Extracted data entries
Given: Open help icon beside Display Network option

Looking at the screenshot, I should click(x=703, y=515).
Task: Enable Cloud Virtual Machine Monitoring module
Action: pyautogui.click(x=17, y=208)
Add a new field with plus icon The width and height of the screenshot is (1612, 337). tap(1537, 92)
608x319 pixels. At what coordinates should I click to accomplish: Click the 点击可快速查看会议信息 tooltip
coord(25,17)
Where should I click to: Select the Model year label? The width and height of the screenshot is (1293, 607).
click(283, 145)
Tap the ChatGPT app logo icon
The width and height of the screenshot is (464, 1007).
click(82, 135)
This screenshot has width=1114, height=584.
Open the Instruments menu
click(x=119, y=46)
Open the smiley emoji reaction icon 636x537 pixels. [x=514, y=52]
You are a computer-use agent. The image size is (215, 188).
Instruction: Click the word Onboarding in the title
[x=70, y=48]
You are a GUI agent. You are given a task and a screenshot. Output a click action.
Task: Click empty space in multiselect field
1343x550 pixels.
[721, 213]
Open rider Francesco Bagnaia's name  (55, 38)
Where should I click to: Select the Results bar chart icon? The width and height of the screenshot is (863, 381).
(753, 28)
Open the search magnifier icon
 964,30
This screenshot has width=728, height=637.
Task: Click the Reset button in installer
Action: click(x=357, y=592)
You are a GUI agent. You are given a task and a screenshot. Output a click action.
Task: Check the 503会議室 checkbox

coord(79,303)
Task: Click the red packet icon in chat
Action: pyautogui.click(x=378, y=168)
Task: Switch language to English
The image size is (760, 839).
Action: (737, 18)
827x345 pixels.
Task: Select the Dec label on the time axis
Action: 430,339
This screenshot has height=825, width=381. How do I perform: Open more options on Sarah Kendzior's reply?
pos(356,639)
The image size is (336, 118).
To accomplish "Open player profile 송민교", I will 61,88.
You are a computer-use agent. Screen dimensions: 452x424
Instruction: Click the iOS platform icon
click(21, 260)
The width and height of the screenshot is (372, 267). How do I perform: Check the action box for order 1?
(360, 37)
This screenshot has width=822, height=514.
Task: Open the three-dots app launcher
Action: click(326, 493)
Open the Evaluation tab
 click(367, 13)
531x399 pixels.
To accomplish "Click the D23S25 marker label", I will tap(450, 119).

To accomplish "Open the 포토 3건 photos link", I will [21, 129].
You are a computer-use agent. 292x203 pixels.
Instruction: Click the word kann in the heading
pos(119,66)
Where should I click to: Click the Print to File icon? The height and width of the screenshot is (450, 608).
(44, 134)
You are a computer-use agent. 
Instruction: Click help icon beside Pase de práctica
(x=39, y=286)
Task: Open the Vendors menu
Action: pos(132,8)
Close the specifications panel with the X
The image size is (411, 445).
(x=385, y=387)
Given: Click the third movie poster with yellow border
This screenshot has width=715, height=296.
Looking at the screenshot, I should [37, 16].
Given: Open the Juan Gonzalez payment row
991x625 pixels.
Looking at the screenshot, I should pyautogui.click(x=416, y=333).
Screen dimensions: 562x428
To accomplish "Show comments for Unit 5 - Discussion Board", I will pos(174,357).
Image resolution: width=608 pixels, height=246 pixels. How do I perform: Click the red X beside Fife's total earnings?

= Work to complete =
Where a line of the data contains the string "agent", include it in a count, and state that count alone.

= Task solution =
6